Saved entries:
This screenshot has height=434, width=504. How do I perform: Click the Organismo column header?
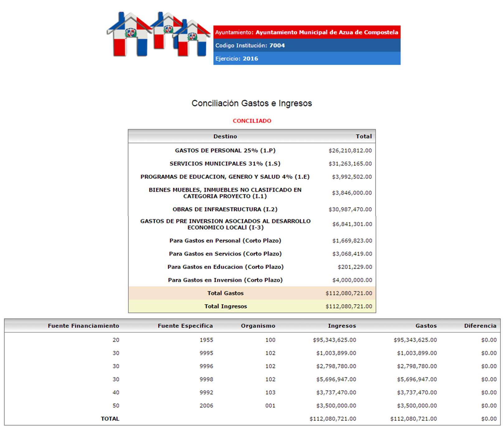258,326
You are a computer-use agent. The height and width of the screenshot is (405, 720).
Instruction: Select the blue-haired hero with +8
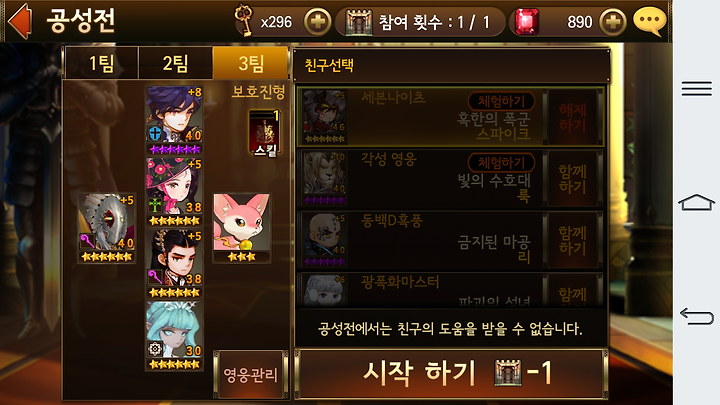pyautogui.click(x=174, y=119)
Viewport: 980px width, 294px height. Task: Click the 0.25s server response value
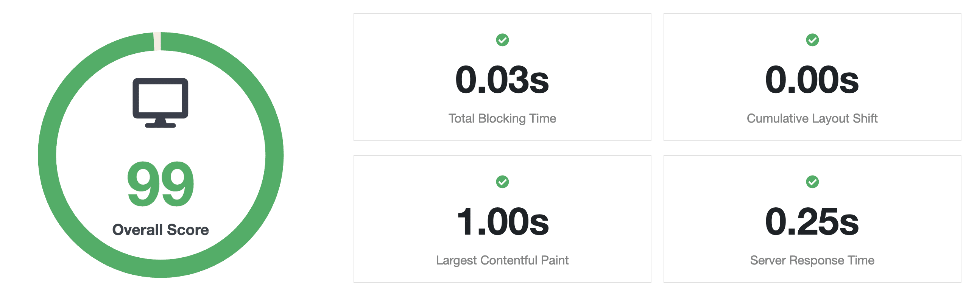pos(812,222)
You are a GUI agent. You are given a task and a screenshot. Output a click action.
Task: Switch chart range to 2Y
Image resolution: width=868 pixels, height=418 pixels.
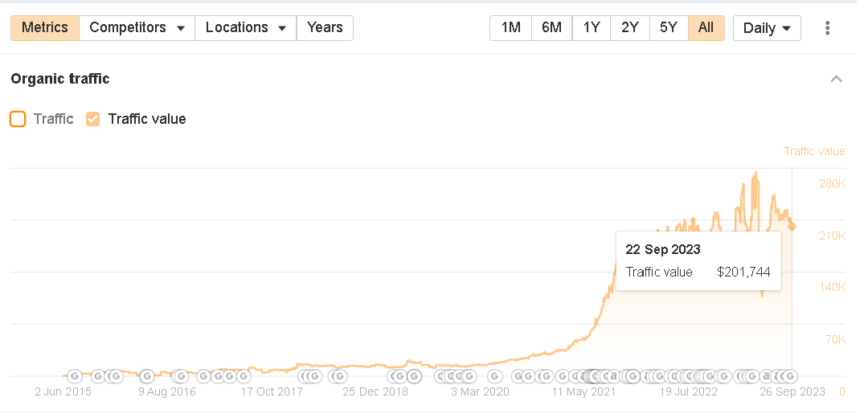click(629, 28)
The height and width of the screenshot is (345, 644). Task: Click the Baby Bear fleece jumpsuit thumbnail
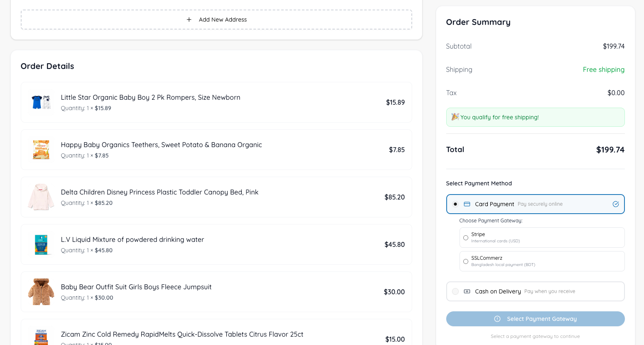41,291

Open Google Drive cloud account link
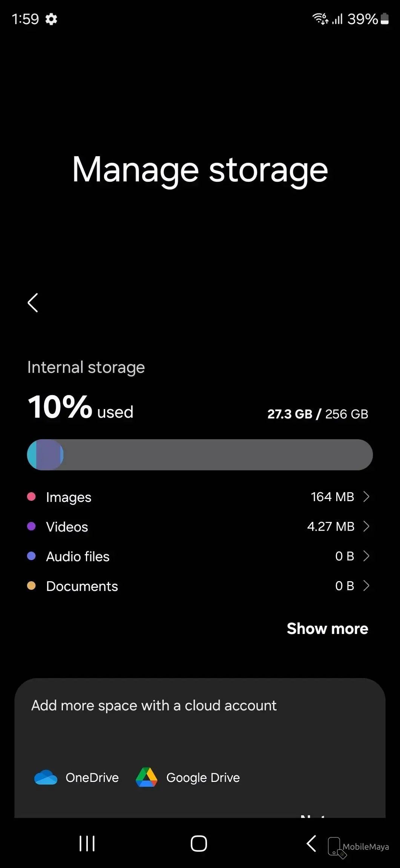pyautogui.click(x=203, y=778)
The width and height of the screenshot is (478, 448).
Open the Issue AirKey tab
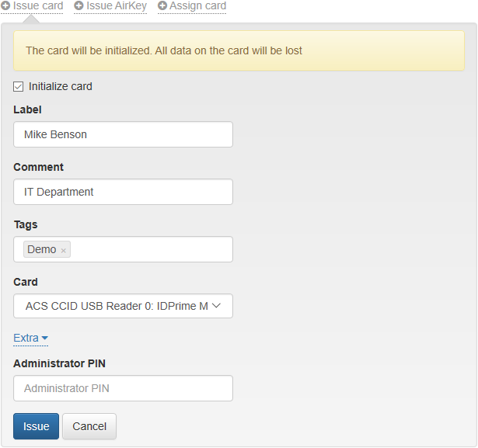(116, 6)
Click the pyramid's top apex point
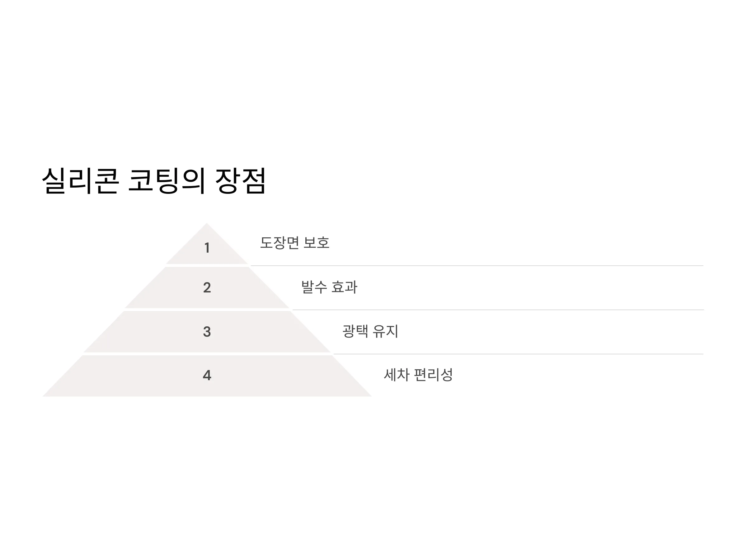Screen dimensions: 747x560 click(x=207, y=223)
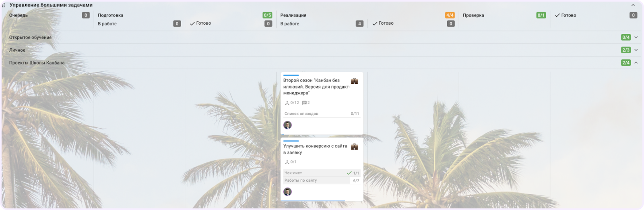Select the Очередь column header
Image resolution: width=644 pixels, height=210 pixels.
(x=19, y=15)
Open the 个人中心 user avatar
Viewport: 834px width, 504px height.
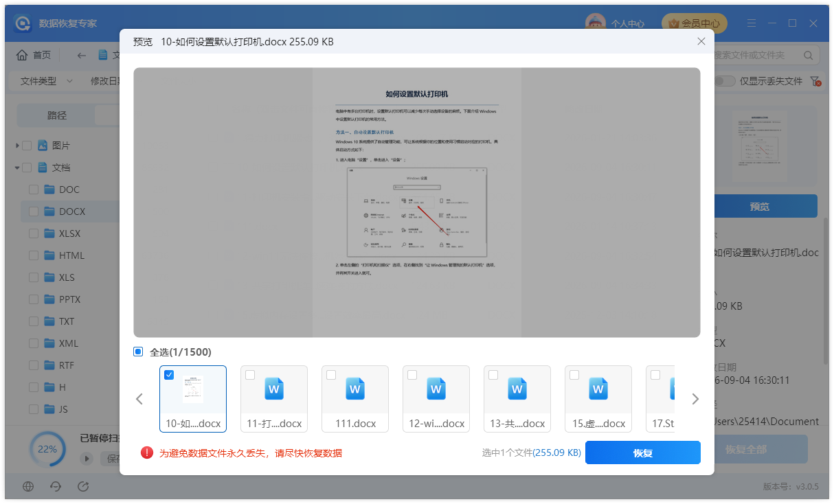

...

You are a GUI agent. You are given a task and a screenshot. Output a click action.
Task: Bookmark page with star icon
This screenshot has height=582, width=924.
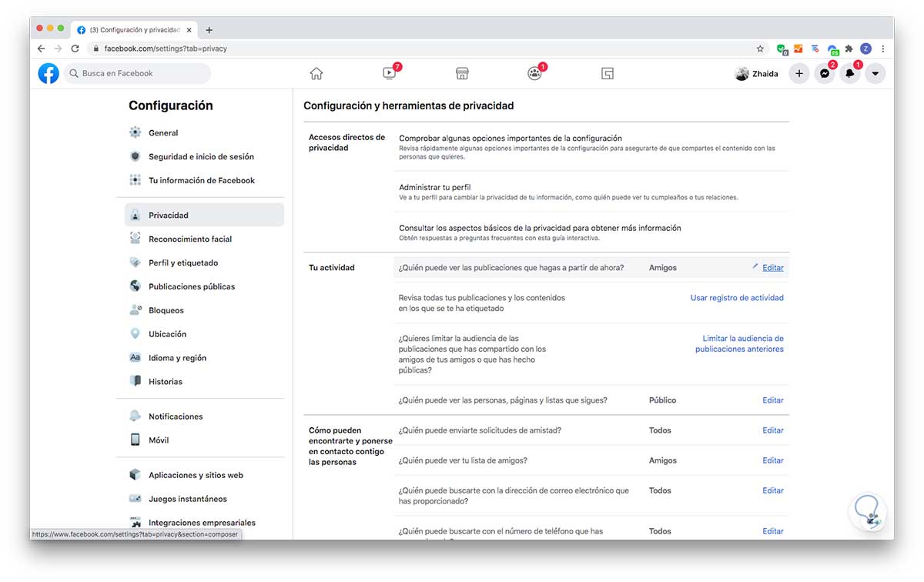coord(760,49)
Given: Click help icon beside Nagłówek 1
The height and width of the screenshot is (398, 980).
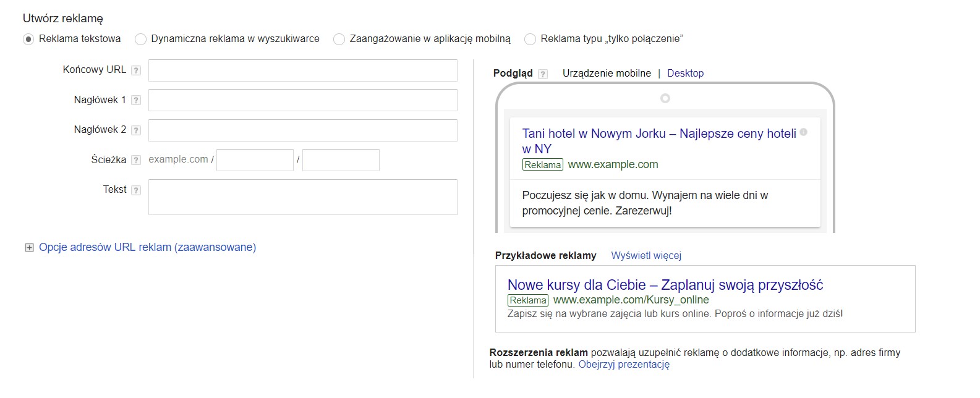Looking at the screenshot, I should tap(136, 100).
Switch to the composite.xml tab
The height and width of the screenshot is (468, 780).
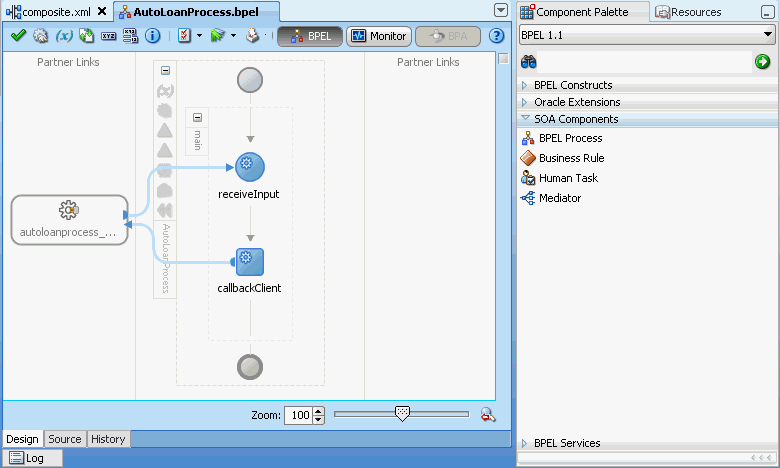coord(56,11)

Your goal:
Output exactly those lines of the data above that run from the line with "The width and" up to and including the line with "Viewport: 834px width, 504px height.". No pictures go in.

Exercise output:
The width and height of the screenshot is (478, 448).
Open the Issue AirKey tab
(116, 6)
Click the pyramid's top apex point
Screen dimensions: 747x560 click(x=207, y=223)
Select the Очередь column header
Image resolution: width=644 pixels, height=210 pixels.
(x=19, y=15)
Open the 个人中心 user avatar
Viewport: 834px width, 504px height.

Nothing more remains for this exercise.